Tegen vijven, we hadden vanwege het mooie weer de grote deur naar buiten opengezet, kwam Jan naar buiten. Hij schuifelde langs de motoren waarvan hij de meeste natuurlijk kende. Bij een bijzondere BMW, een Enduro HP2 bleef hij staan, want die kende hij niet. Klopt, de eigenaar heeft hem nog pas een paar weken. Dus gaf hij uitleg aan Jan. Daarna werd Jan in de auto gezet en velen startten hun motor. Jan zwaaide en glimlachte om het gedaver van de bikes. Anderhalve dag later, maandagmorgen overleed Jan in zijn slaap.

De vrijdag daarop gingen we condoleren in de aula van de begraafplaats. De mensen van de club schreven met een viltstift een persoonlijke boodschap op het deksel van de kist. Zaterdag gingen we hem begraven. Eerst was het verzamelen bij het clubgebouw, waarna we in colonne door het hele dorp naar het huisadres van Jan reden. De kist stond in een prachtige Engelse lijkwagen, gevolgd door de grote rode Impala cabrio van een clublid, met als passagiers de vrouw en schoonzussen van Jan. Daarna de colonne motoren. Tussen het huisadres van Jan en de begraafplaats reden we stapvoets, zonder helm. Net voor de begraafplaats passeerden we allemaal de stilstaande wagens en stelden ons bij de ingang in tweer rijen op, als erewacht.

Tijdens de plechtigheid bleek dat Jan een groot organisator was. Alles was door hem geregisseerd. Het bleek dat in de jaren tachtig nog een vereniging door Jan was opgericht, waarvan ook een delegatie aanwezig was. Jan spaarde al heel lang postzegels, totdat hij er achterkwam dat er van heel veel landen postzegels waren met een afbeelding van een motor erop.

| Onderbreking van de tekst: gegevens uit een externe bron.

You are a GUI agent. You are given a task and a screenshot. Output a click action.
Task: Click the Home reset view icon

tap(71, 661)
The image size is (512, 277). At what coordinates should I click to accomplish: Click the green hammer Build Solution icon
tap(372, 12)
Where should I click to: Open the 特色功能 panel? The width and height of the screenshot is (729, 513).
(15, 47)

Reden voor hem om een filatelistenclub te starten van verzamelaars van motorpostzegels. De motor van Jan, een BMW Mistic stond ook buiten de aula opgesteld. Buiten de vele clubleden waren er nog veel meer mensen naar de plechtigheid gekomen, de aula was overvol. Op de kist lag een bloem en, jawel, de stetson.

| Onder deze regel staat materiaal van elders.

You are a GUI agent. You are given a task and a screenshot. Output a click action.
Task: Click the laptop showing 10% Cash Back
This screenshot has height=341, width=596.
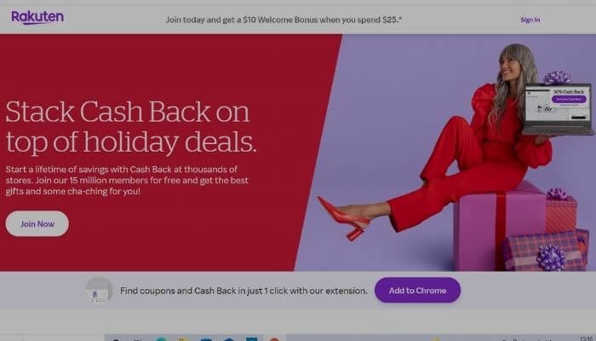pos(558,109)
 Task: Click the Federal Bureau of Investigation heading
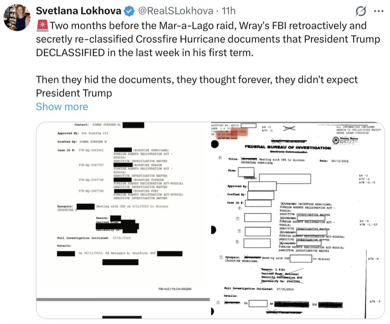tap(287, 147)
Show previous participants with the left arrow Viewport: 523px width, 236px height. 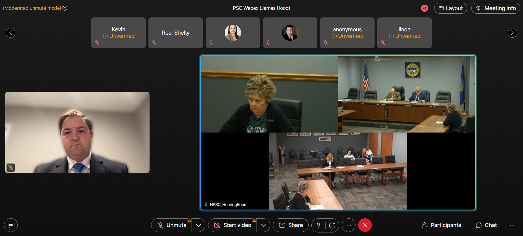pos(10,33)
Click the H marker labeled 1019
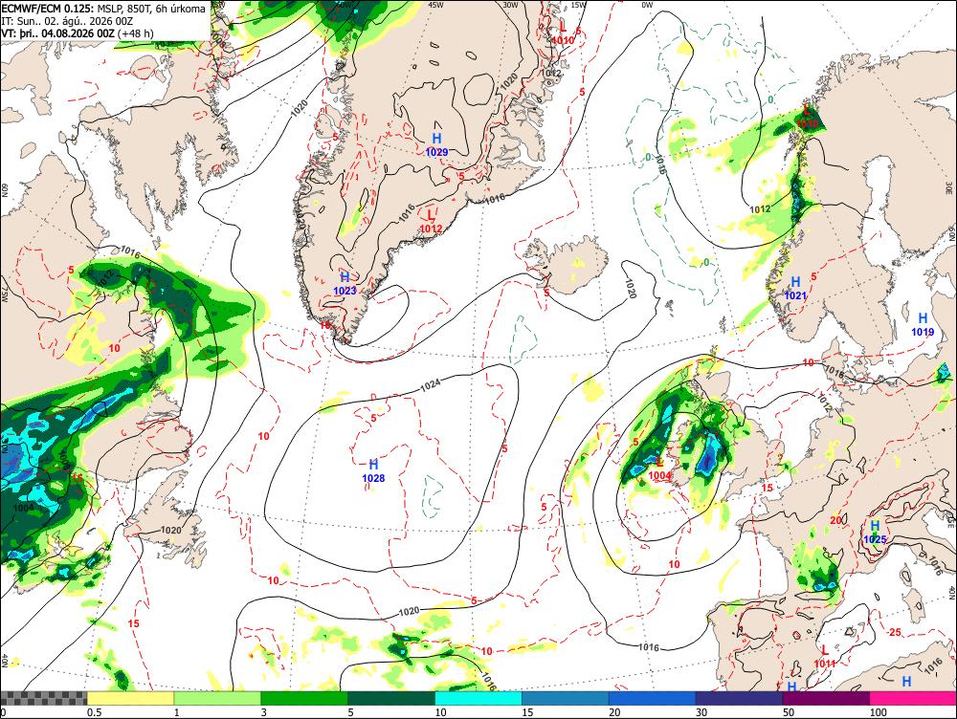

Na de teraaardebestelling werden we volgens de regie van Jan in de motorclub verwacht. Hij had wat geld achtergelaten, zodat we nog een keer een dronk op hem konden uitbrengen. Er hing een heel bijzondere sfeer. Het was een zeer indrukwekkende begrafenis geweest, met 95 motoren.

En dat is een vloot, kan ik jullie verzekeren.